Pero lo más probable es que de cara al 26 de abril los ciudadanos vayan entendiendo que, además de obligaciones jurídicas, existen también imperativos políticos y deberes de orden moral, y que votar ese día, ya sea por una u otra alternativa, es uno de esos imperativos que deben cumplirse desde la pura y simple convicción, esa que cada cual admite en conciencia y no porque una ley lo conmine a ello.

Todos sabemos que la de abril no será una votación cualquiera, sino una que tiene especial importancia histórica, tanto como la tuvo el plebiscito de 1988, a partir del cual se inició una lenta transición a la democracia e, igual que ahora, en medio de pronósticos catastrofistas de sectores conservadores que nunca ocultaron su temor —¡vaya, su pánico!— a que triunfara entonces la opción por el cambio. Tanto si la sienten realmente o la fingen para atemorizar a los electores, ¿cómo esos sectores siguen funcionando desde el miedo, y desde la desconfianza a la soberanía popular, el mismo miedo que los llevó luego a temer la candidatura de Aylwin, mucho más la de Lagos, y ni qué decir la de Michelle Bachelet, y, en otro orden de cosas, que los impulsó a pronosticar a los cuatro vientos el despeñadero moral del país cuando se aprobaron leyes sobre la igualdad de hijos nacidos dentro y fuera del matrimonio, sobre divorcio, y sobre aborto en tres causales? ¿Es que no aprenden o simplemente no tienen más ideas que la de infundir temor a una población adulta que hace ya tiempo dejó de impresionarse por élites satisfechas y enemigas de cualquier cambio que pueda oponerse a sus intereses y convicciones, siempre materiales los primeros e invariablemente minoritarias las segundas?
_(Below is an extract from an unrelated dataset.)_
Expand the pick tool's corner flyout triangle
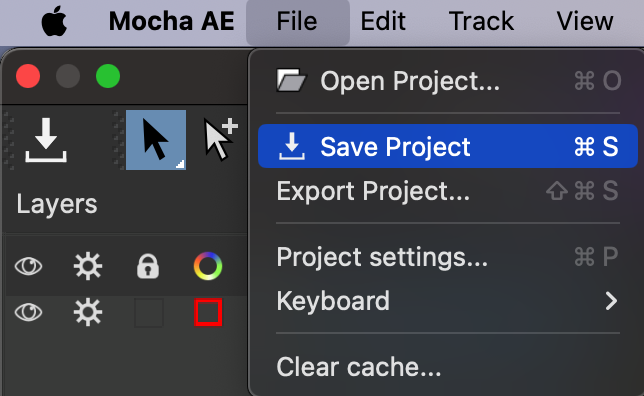644x396 pixels. [180, 164]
Pero en esos sectores hay también algunos que aprendieron la lección y se dieron cuenta de que los pregoneros del apocalipsis nunca tuvieron la razón. Son los que votaron “Sí” en 1988 y que, andando el tiempo, se dieron cuenta de que lo mejor y más coherente fue transitar a la democracia de la mano de demócratas y no del dictador que teníamos entonces. Son los que abrieron los ojos ante las violaciones a los derechos humanos entre 1973 y 1990. Son los que se dieron cuenta de que no era justo ni decente condenar los atropellos a tales derechos en las dictaduras comunistas y no hacerlo en el caso de la que habíamos tenido en casa. Son los que ahora, militando en partidos de derecha y pensando en el futuro de Chile en vez de hacerlo en la PSU, en la Plaza Baquedano, en las fogatas de la Alameda o en la irrupción de hinchas en el césped de los estadios, no están dispuestos a dejarse atemorizar de nuevo y que confían en que la soberanía popular no sea solo una frase que se repite sin mayor convicción en los textos constitucionales.

La votación del 26 de abril no es entre izquierda y derecha, y será lo más transversal que hayamos tenido nunca.